Roland Rolson

Thunderbolt

Just another wall decoration, but if there is nothing complicated in cutting the timber or if the wood joints are simple – the finish has to differentiate the project from many others. In this case these are the colours and beautifully exposed grain. The thunderbolt comprises only 2 blocks of timber deliberately divided with 2 rounded edges. I started with cutting tapers using my tapering jig. The first board could be placed against the jig’s fence, but the other was held just with the clamps, it was still safe though.

I set my mitre gauge to about 83º and cut the timber to size. I flipped the gauge from left to right, but the angle always remained the same. One of the edges was originally rounded over and that edge was my reference point, it was kept against the fence. Once cut, I tried to layout the blocks, and the best results I got were with a 180 mm overlap (just above 7″).

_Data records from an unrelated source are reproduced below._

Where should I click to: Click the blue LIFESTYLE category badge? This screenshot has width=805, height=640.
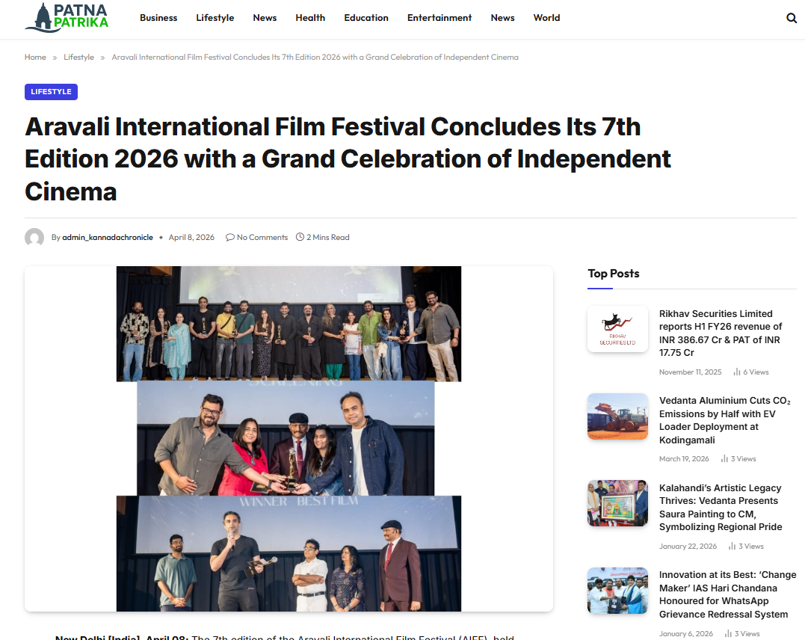(51, 92)
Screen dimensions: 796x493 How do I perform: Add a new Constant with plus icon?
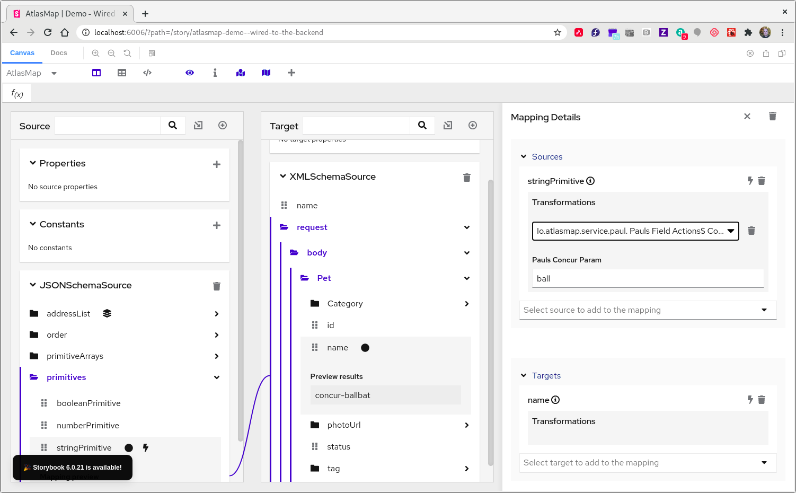(x=216, y=225)
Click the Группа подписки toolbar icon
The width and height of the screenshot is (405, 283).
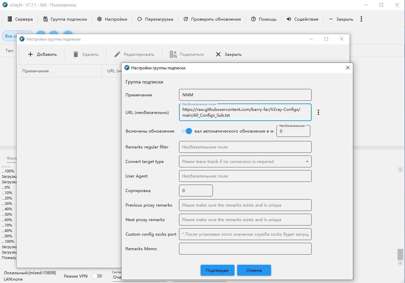45,19
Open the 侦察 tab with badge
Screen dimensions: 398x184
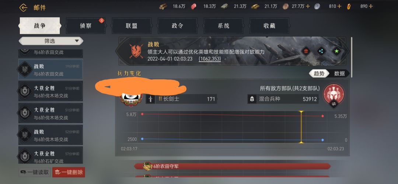pyautogui.click(x=86, y=26)
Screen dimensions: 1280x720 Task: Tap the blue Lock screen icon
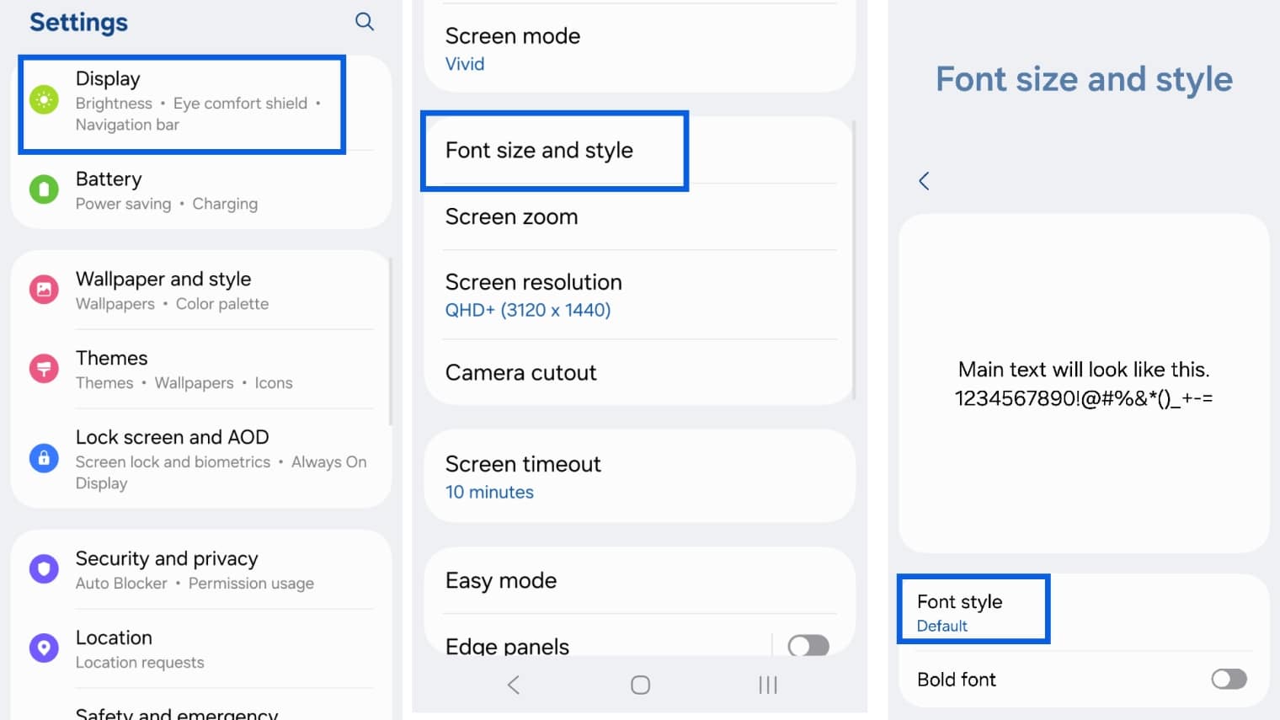click(44, 458)
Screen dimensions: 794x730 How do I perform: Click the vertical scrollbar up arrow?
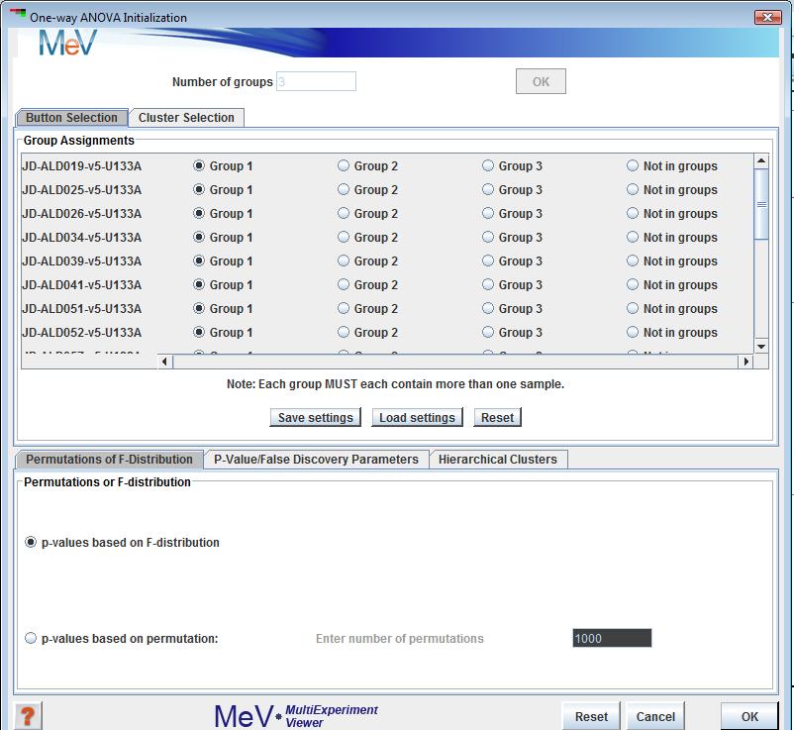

I sanded the timber using my orbital sander, re-rounded over the edges with my router, broke all the sharp edges with a sanding block and next, I prepared for spray painting.

When the paint dried I had to give them a quick sanding and finally I could do some joinery. I drilled 3 holes for 10 mm dowels and transferred their locations to the opposite side using centre point pins. I applied glue and kept them clamped for 30 minutes before I moved to the next step. I drilled 2 holes for the feet and 1 for the hanger.

I applied 2 coats of water based varnish and after it dried I buffed the surface with steel wool and wax. I was afraid that the blue colour would come off, but it didn’t. Just in case, however, I started with clear areas and then moved to the coloured ones. As always, it gave me a super-smooth to the the touch finish and it also smelled nice for a couple of days. It was hard to find a perfect place and a perfect wall for that decoration, as all its edges had to be shown. It was obvious that it had to be placed below an eye level. Eventually I found a perfect spot, my newly built thunderbolt replaced a picture frame that had to go somewhere else.